Kimsesiz Bir Vatan: Doğu Türkistan
Gökhan Gökçek
“Orda erdem gözükür, başkası çıkmaz alana. / Kapanıktır kapılar her kovu, her bir yalana.” N. Atsız
Cihan hakimiyeti ülkümüzün kilometre taşları olan ‘16 Büyük Türk Devleti’ni yazmaya, anlatmaya devam ediyoruz. Önceki sayımızda Hazarları anlatmaya çalışmıştık. Daha doğrusu hep yaptığımız gibi bize bırakılan mirasları, Hazarların mirası Kırım’ı konuşmuştuk. Hatırlatmakta fayda var. Çünkü alim buyurmuş: Zikir, fikri titretir. Bu yazımızda ise Uygur Devleti’ni ve bakiyesi Uygurları konuşacağız. Haydi, başlayalım.
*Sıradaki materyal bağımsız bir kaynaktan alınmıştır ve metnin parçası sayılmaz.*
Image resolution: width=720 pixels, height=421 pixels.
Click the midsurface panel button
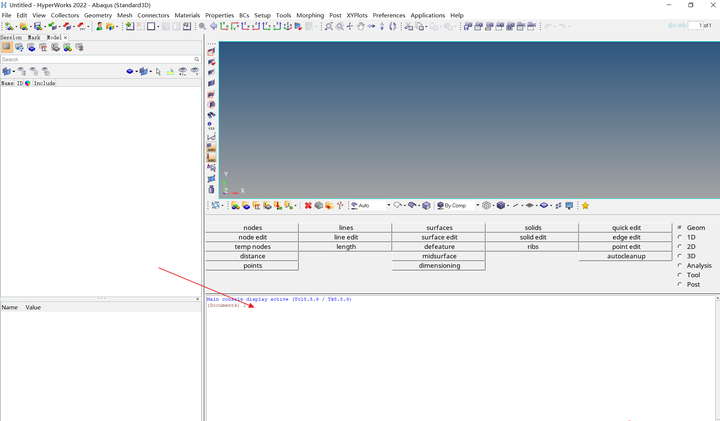click(x=439, y=256)
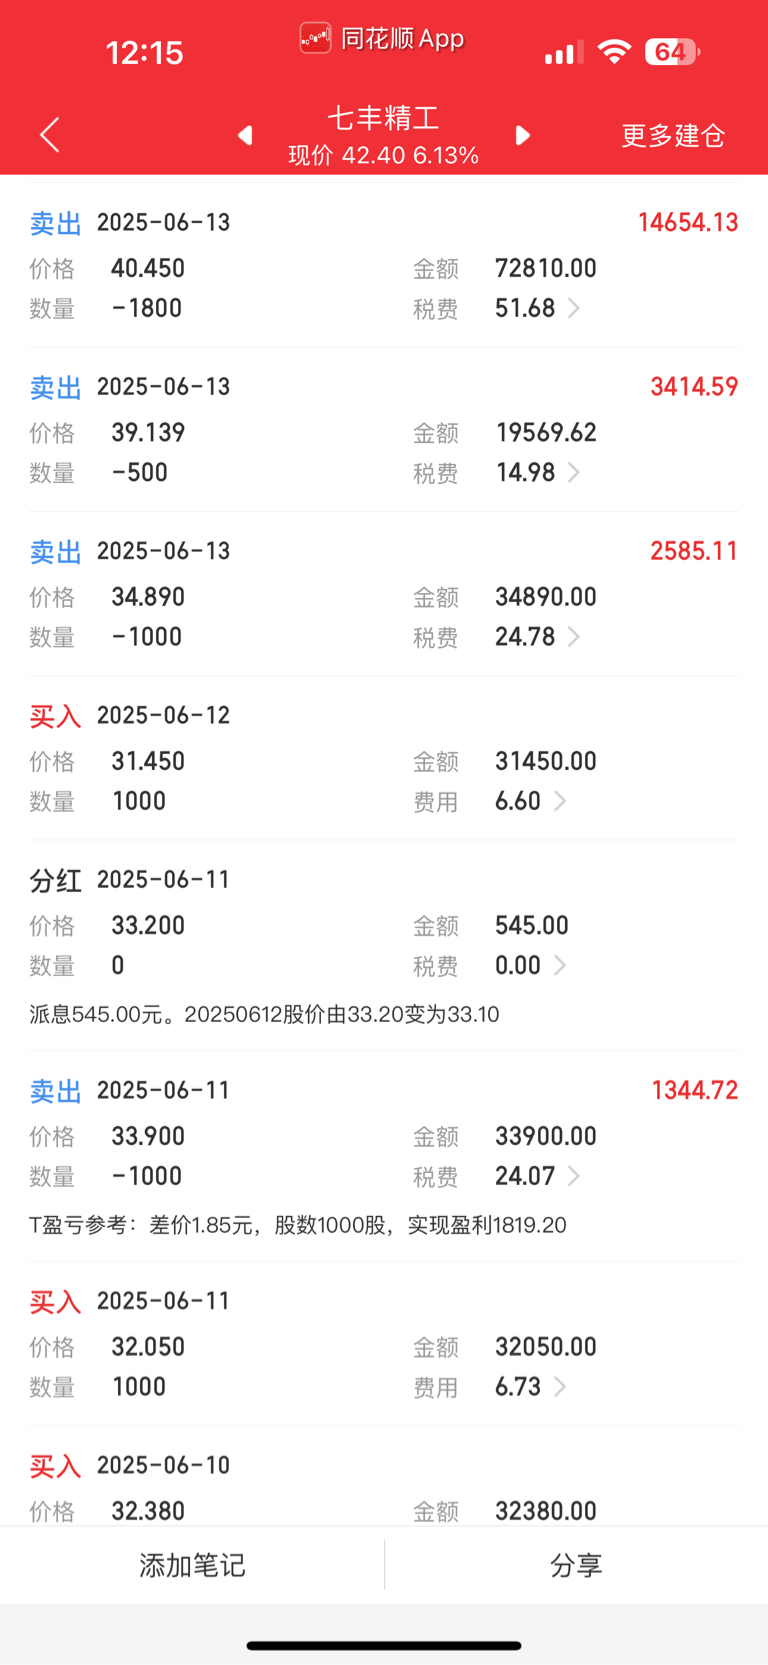The width and height of the screenshot is (768, 1665).
Task: Expand the 6.60 fee details chevron
Action: coord(560,801)

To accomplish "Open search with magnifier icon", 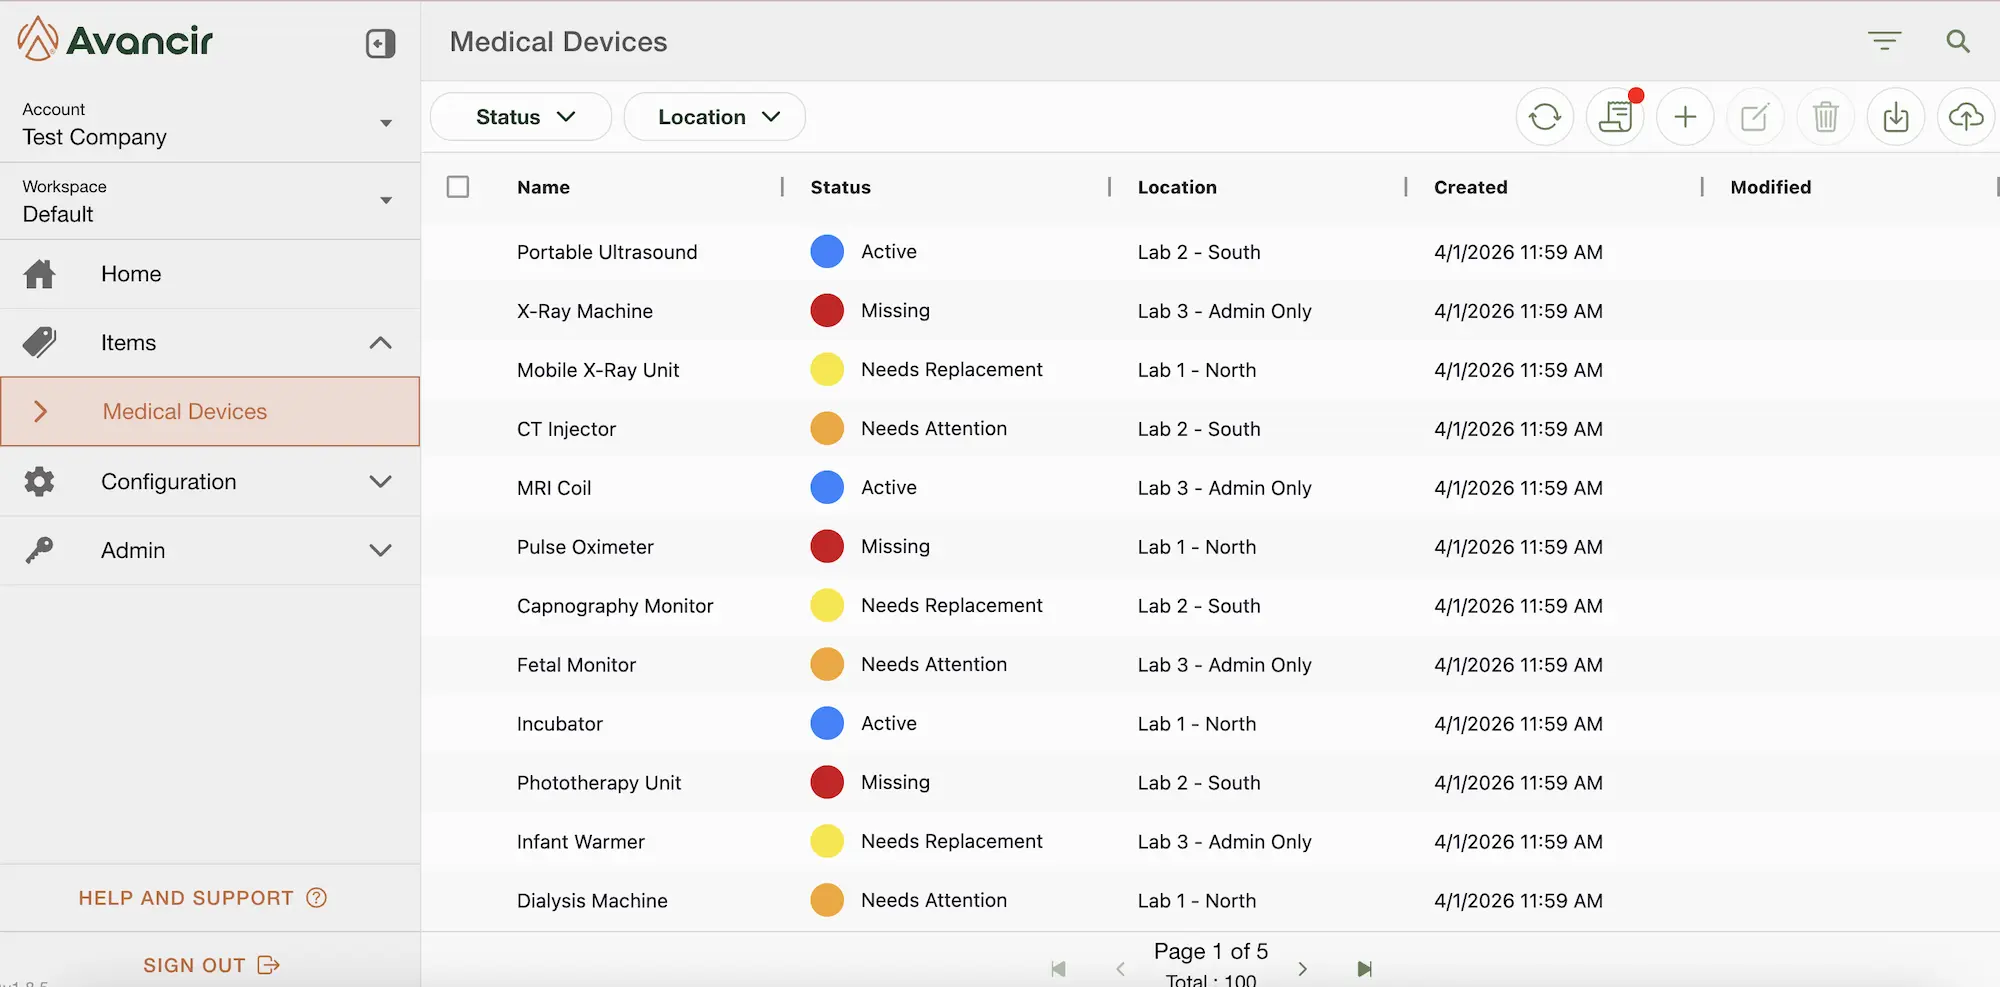I will pyautogui.click(x=1957, y=41).
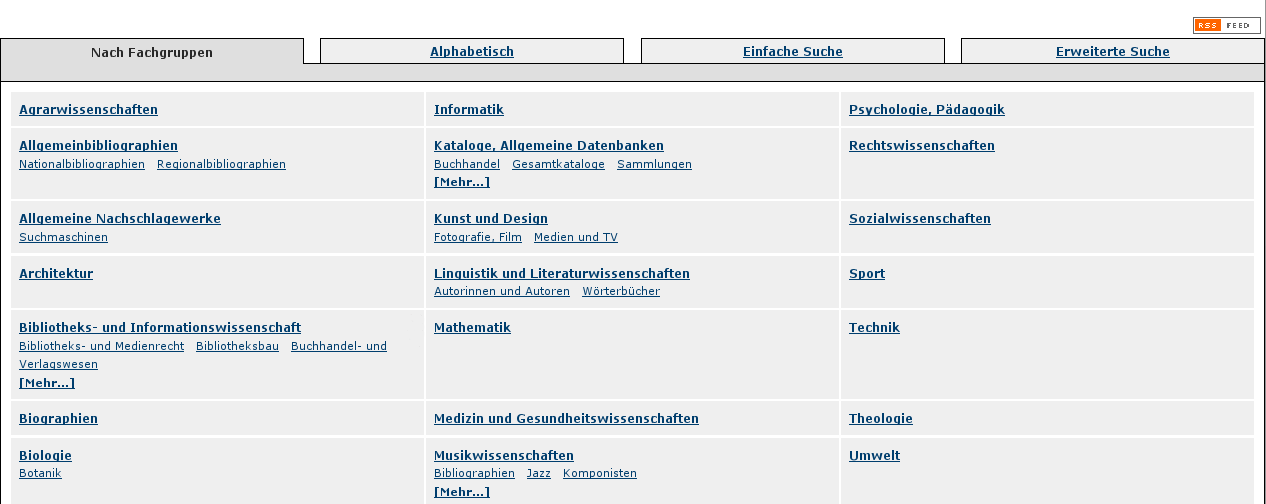Open the Theologie category
The width and height of the screenshot is (1266, 504).
point(880,419)
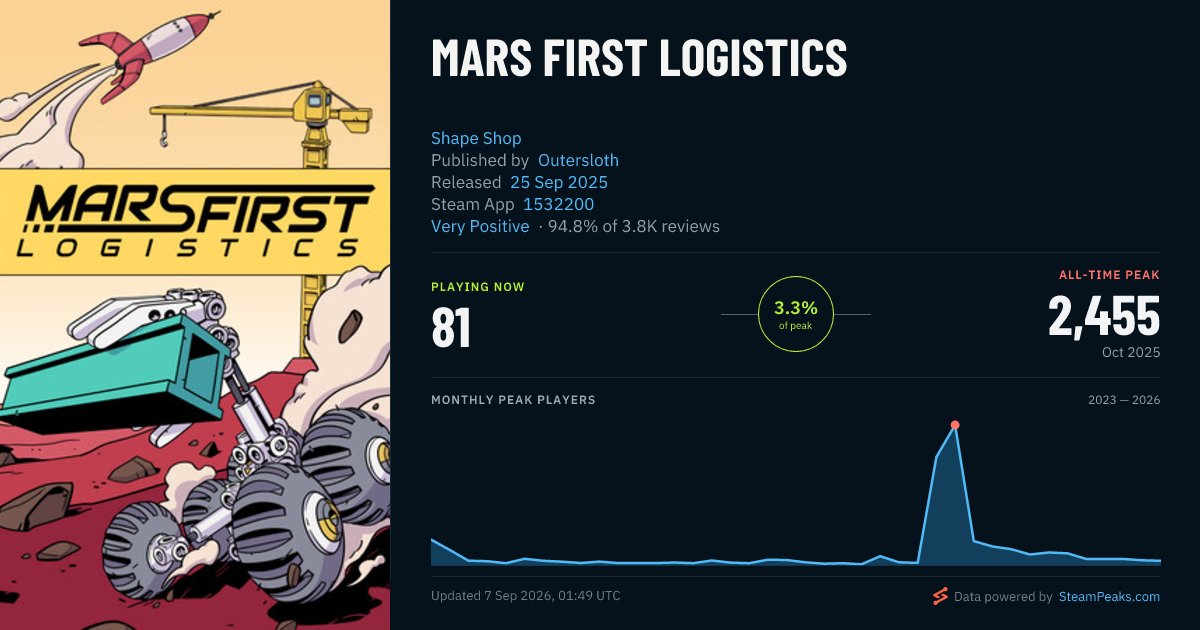The image size is (1200, 630).
Task: Open the Outersloth publisher link
Action: [578, 160]
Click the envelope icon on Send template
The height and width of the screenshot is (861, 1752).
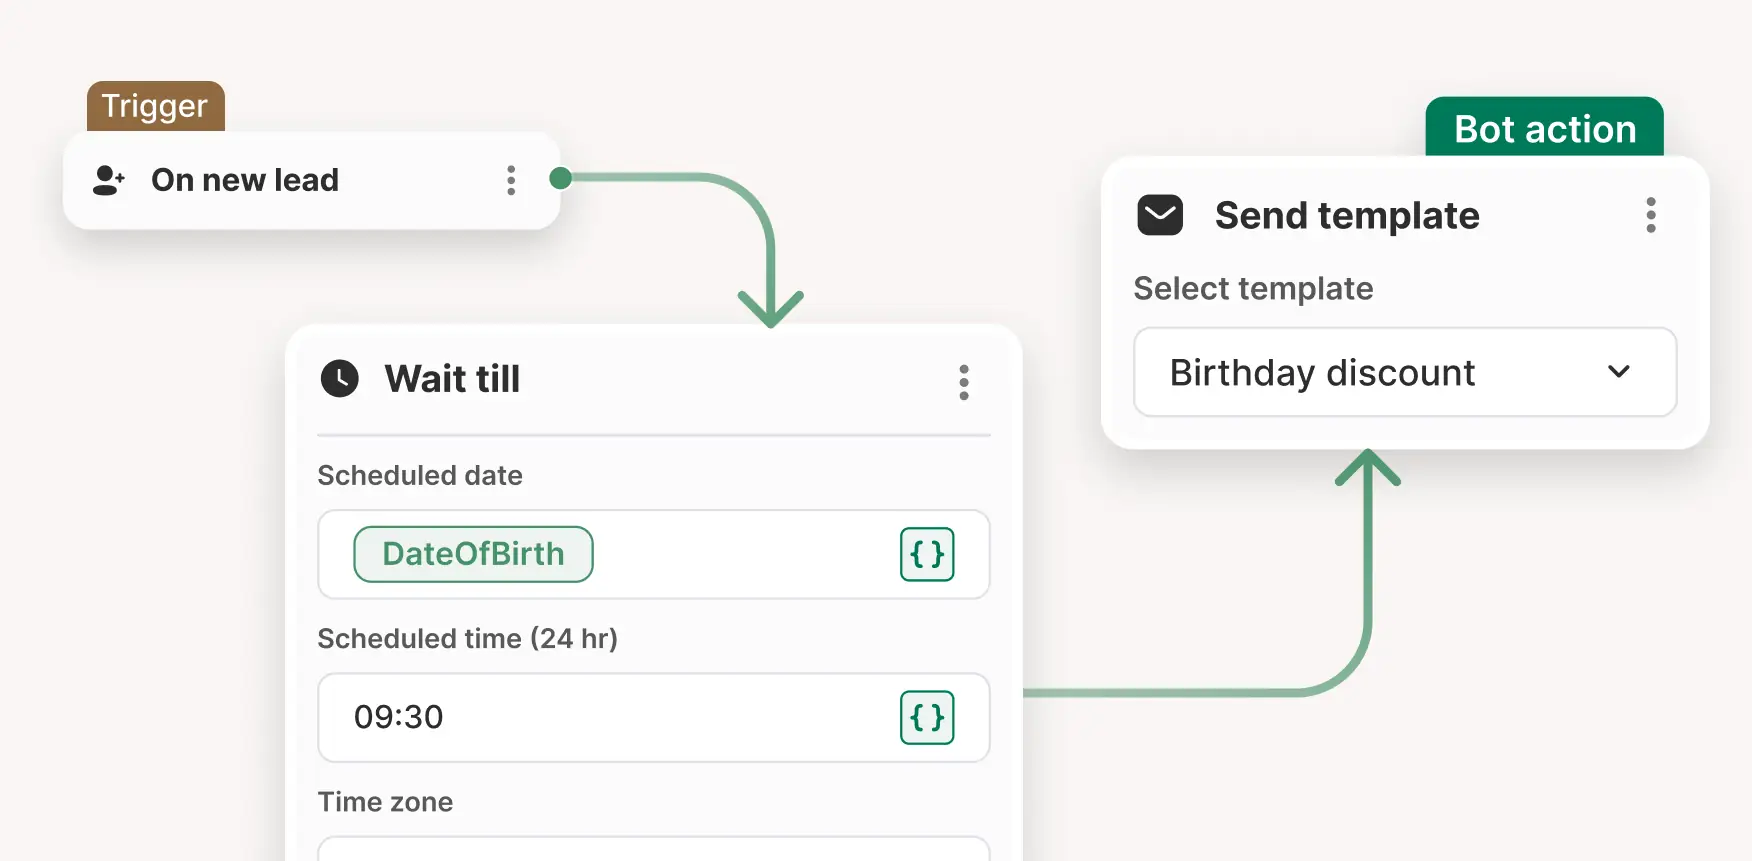(1160, 215)
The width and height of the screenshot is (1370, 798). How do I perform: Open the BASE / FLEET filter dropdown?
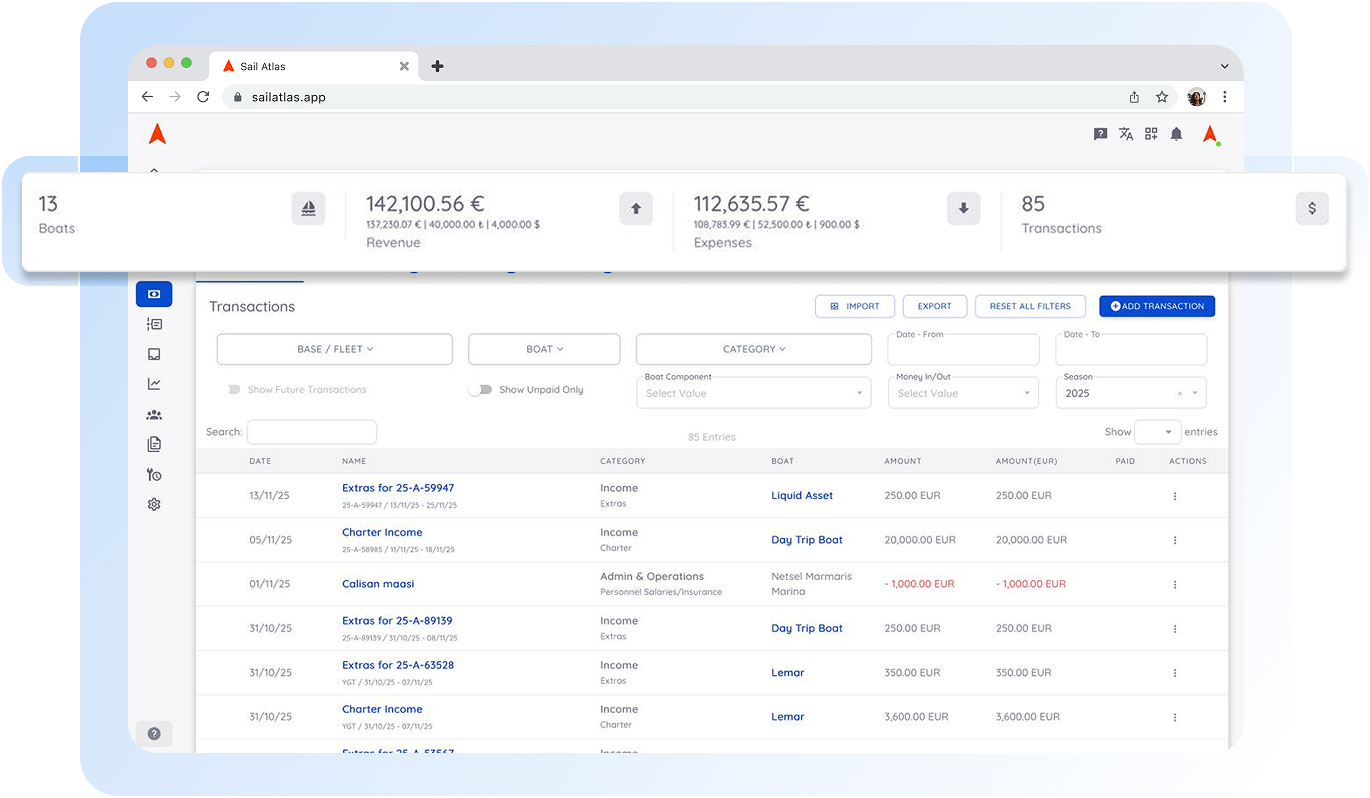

Uygurların anavatanı Orhun, Selenga nehirleri ile Aral Gölü’nün arası kabul edilir. Türk sosyo-kültürel hayatı içerisinde yer alan müstakil bir boydur. Oğuzlarla derin bir akrabalık bağları vardır. Hatta bir görüşe göre kaynaklarda “On-Uygur” olarak anılmalarının sebebi 9 Oğuz 1 Uygur boyundan müteşekkil olmalarından ötürüdür. Bu bağ o kadar kuvvetlidir ki Oğuz Kağan Destanı’nın bir de Uygurca varyasyonu mevcuttur. Tarih sahnesindeki ilk izlerine Büyük Hun Devleti içerisinde rastlanır. Devlet silsilemizin başı yıkıldıktan sonra bir süre müstakil şekilde hareket ederler. Kapgan Kağan’ın Turan’ı ihya etmesi ile beraber onlar da Göktürk hakimiyetine girerler. Kendilerinin de Aşina soyuna dayandığını kabul ederler. Buradan mülhem olsa gerek hanlık davasını daima güderler… O kadar ki Göktürk Devleti’ndeki ilk ciddi krizde fırsatı değerlendirirler. 740 yılında Karluklar ile müttefiken hükümdarı öldürüp Uygur Kağanlığı’nı inşâ ederler… Uygur Kağanlığı devlet geleneğimiz arasında yerleşik hayata en hızlı ve en erken geçen siyasi teşekkülümüz olması bakımından büyük bir önemi haizdir. Mimari eserler, Uygur alfabesinin icadı, ilk bankacılık faaliyetlerini gerçekleştirmek gibi çeşitli meziyetlerden ötürü tarihimizde müstesna bir yere sahiptirler. İlk hükümdarları “Kutluk Bilge Kül Kağan”dır. Başkentleri Kara-Balgasun’dur. Ardından gelen kağan ile beraber devlet büyük bir güç elde eder. Hatta o kadar ki 762 yılında Çinliler, Uygurlar’dan asilere karşı yardım isterler. Çin payitahtını asilerden temizleyen Bögü Kağan burada uzun müddet kalır. Bunun sonucunda da Maniheizm’in etkisine girer. Ülkesine dönünce bu dini yaymaya çalışır. Bu din et yemeyi, akınlar yapmayı yasaklıyordu. Mezkur yasaklar ise Türklerin tabiatına aykırı idi çünkü Türkler daima et ile beslenir, akınlar ile ekonomilerini istikrarlı kılardı. Nihayetinde aşırı olan dini serbestiyetten fırsat bulan Maniheizm ve Budizm ile beraber Hristiyanlık da ülkede yayıldı. İslamiyet de bölgede yayılma fırsatı bulmuştu. Doğu Türkistan bölgesi de bu çeşitliliğin olduğu ancak uzun vadede İslam’ın baskın hale geldiği bir bölge olacaktı. Hatt-i zatında meselemiz Doğu Türkistan’dır. Uygurların siyasi tarihini yazımızı bitirmeden elbette nihayete erdireceğiz ancak gelin, Uygurların mirasına, Doğu Türkistan’a bir gidelim…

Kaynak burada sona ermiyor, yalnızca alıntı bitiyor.